2

I'm trying to build an MDN to learn P(y | x) where both y and x have dimension D, with K components with full (non-diagonal) covariances. From the output of the hidden layers of the NN I need to construct the component means, weights and covariances. For the covariances, I want a set of lower triangular matrices (i.e. the Cholesky factors of the covariances), i.e. a [K, D, D] tensor, so I can exploit the fact that for positive definite matrices you only need to carry around one triangle of the matrix.

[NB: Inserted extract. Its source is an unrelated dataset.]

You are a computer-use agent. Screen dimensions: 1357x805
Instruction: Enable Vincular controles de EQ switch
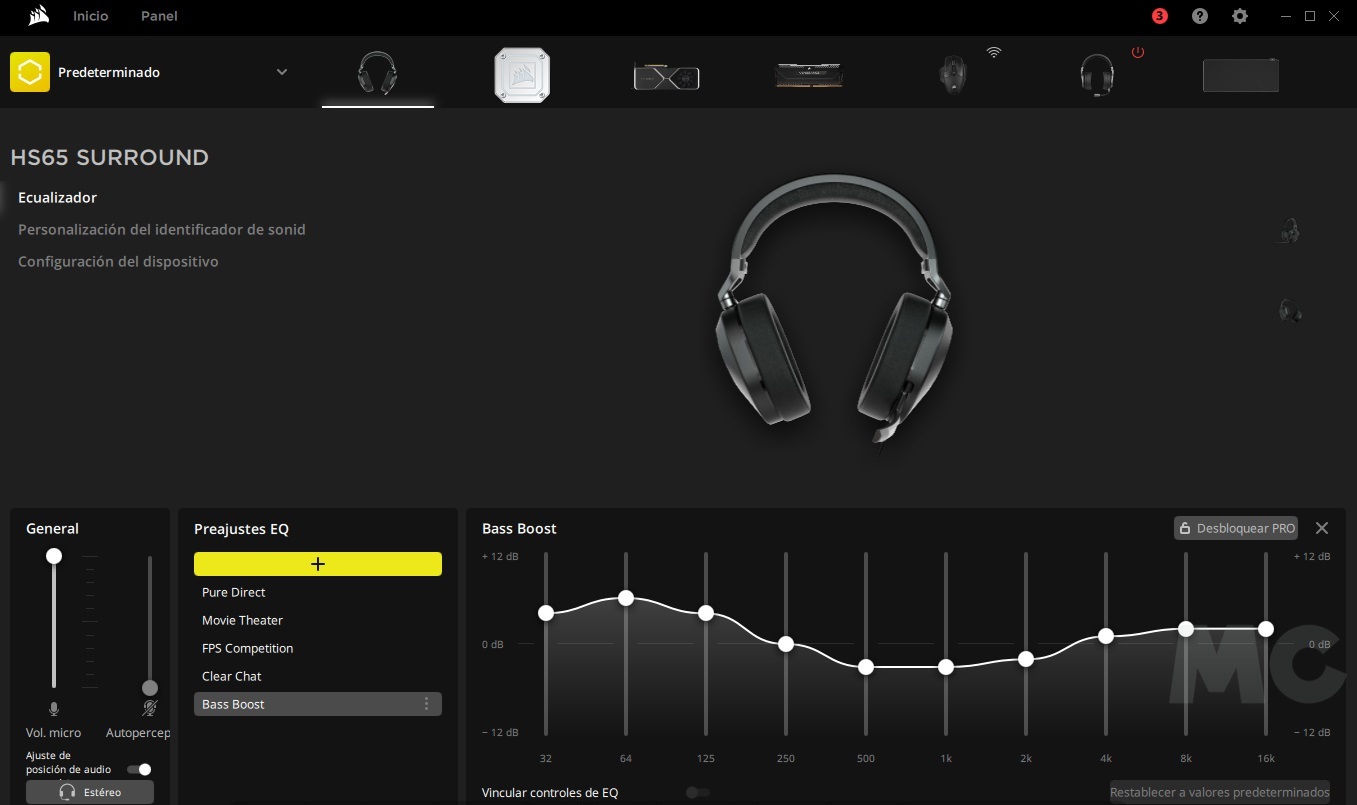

At the moment the NN that parameterizes the means (locs), weights (logs) and covariances (scales), looks like this:

def neural_network(X):

  # 2 hidden layers with 15 hidden units
  net = tf.layers.dense(X, 15, activation=tf.nn.relu)
  net = tf.layers.dense(net, 15, activation=tf.nn.relu)
  locs = tf.reshape(tf.layers.dense(net, K*D, activation=None), shape=(K, D))
  logits = tf.layers.dense(net, K, activation=None)
  scales = # some function of tf.layers.dense(net, K*D*(D+1)/2, activation=None) ?

  return locs, scales, logits

The questions is, for the scales, what's the most efficient way of turning tf.layers.dense(net, K*D*(D-1)/2, activation=None) into a tensor of K DxD lower triangular matrices (with the diagonal elements exponentiated to ensure positive definiteness)?

srom
  • 80
  • 9
jalsing
  • 21
  • 2

1 Answers1

3

TL;DR: use tf.contrib.distributions.fill_triangular


Assuming that X is a tensor of K elements of D dimensions, let's define it as a placeholder.

# batch of D-dimensional inputs
X = tf.placeholder(tf.float64, [None, D])

The neural networks is defined just as OP did.

# 2 hidden layers with 15 hidden units
net = tf.layers.dense(X, 15, activation=tf.nn.relu)
net = tf.layers.dense(net, 15, activation=tf.nn.relu)

The means of the multivariate gaussian are simply linear dense layers of the previous hidden layers. The output is of shape (None, D), so no need to multiply the dimension by K and reshaping.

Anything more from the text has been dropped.